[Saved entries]
# # # #

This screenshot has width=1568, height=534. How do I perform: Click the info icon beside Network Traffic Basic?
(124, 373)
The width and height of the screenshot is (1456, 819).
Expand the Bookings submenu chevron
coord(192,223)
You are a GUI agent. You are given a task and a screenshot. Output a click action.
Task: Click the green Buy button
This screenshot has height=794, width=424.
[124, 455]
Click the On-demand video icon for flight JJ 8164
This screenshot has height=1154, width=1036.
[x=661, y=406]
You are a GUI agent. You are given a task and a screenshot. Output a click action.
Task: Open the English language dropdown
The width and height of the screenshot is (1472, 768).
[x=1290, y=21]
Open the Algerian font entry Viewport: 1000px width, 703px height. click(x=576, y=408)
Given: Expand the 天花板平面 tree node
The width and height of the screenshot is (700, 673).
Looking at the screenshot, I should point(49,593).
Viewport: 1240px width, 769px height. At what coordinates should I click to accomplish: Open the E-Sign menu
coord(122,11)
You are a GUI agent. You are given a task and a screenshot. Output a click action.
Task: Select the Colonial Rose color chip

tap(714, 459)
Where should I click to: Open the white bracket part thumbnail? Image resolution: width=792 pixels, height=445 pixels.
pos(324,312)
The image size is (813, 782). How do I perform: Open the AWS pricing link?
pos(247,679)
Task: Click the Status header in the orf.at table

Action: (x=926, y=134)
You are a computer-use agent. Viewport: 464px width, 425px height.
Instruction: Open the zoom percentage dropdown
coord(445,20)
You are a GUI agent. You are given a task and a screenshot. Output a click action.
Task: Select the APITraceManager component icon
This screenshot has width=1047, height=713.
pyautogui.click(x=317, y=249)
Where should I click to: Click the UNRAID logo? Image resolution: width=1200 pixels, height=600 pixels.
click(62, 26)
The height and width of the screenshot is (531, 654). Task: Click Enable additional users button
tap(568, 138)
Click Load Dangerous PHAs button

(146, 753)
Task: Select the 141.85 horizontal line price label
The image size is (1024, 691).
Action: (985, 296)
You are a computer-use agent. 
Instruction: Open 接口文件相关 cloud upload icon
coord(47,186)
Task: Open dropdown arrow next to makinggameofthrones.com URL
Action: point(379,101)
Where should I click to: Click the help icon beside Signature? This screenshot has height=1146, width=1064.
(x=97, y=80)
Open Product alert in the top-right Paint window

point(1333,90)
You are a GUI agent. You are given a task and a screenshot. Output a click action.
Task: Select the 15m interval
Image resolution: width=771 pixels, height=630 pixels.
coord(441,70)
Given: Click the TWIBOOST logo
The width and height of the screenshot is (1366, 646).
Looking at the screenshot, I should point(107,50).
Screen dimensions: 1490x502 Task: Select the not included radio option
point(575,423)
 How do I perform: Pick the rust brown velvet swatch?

# # # #

**WHAT TO DO**
Write out the records once more, precisely as they stand.

**FINISHED TASK**
This screenshot has width=1568, height=534. How do I perform: Click the info icon beside Network Traffic Basic?
(124, 373)
The width and height of the screenshot is (1456, 819).
Expand the Bookings submenu chevron
coord(192,223)
You are a GUI agent. You are given a task and a screenshot. Output a click action.
Task: Click the green Buy button
This screenshot has height=794, width=424.
[124, 455]
Click the On-demand video icon for flight JJ 8164
This screenshot has height=1154, width=1036.
[x=661, y=406]
You are a GUI agent. You are given a task and a screenshot. Output a click action.
Task: Open the English language dropdown
The width and height of the screenshot is (1472, 768).
[x=1290, y=21]
Open the Algerian font entry Viewport: 1000px width, 703px height. click(x=576, y=408)
Given: Expand the 天花板平面 tree node
The width and height of the screenshot is (700, 673).
Looking at the screenshot, I should point(49,593).
Viewport: 1240px width, 769px height. At what coordinates should I click to accomplish: Open the E-Sign menu
coord(122,11)
You are a GUI agent. You are given a task and a screenshot. Output a click action.
Task: Select the Colonial Rose color chip

tap(714, 459)
Where should I click to: Open the white bracket part thumbnail? Image resolution: width=792 pixels, height=445 pixels.
pos(324,312)
The image size is (813, 782). How do I perform: Open the AWS pricing link?
pos(247,679)
Task: Click the Status header in the orf.at table

Action: (x=926, y=134)
You are a computer-use agent. Viewport: 464px width, 425px height.
Instruction: Open the zoom percentage dropdown
coord(445,20)
You are a GUI agent. You are given a task and a screenshot. Output a click action.
Task: Select the APITraceManager component icon
This screenshot has width=1047, height=713.
pyautogui.click(x=317, y=249)
Where should I click to: Click the UNRAID logo? Image resolution: width=1200 pixels, height=600 pixels.
click(62, 26)
The height and width of the screenshot is (531, 654). Task: Click Enable additional users button
tap(568, 138)
Click Load Dangerous PHAs button

(146, 753)
Task: Select the 141.85 horizontal line price label
The image size is (1024, 691).
Action: (985, 296)
You are a computer-use agent. 
Instruction: Open 接口文件相关 cloud upload icon
coord(47,186)
Task: Open dropdown arrow next to makinggameofthrones.com URL
Action: point(379,101)
Where should I click to: Click the help icon beside Signature? This screenshot has height=1146, width=1064.
(x=97, y=80)
Open Product alert in the top-right Paint window

point(1333,90)
You are a GUI agent. You are given a task and a screenshot. Output a click action.
Task: Select the 15m interval
Image resolution: width=771 pixels, height=630 pixels.
coord(441,70)
Given: Click the TWIBOOST logo
The width and height of the screenshot is (1366, 646).
Looking at the screenshot, I should point(107,50).
Screen dimensions: 1490x502 Task: Select the not included radio option
point(575,423)
 How do I perform: Pick the rust brown velvet swatch?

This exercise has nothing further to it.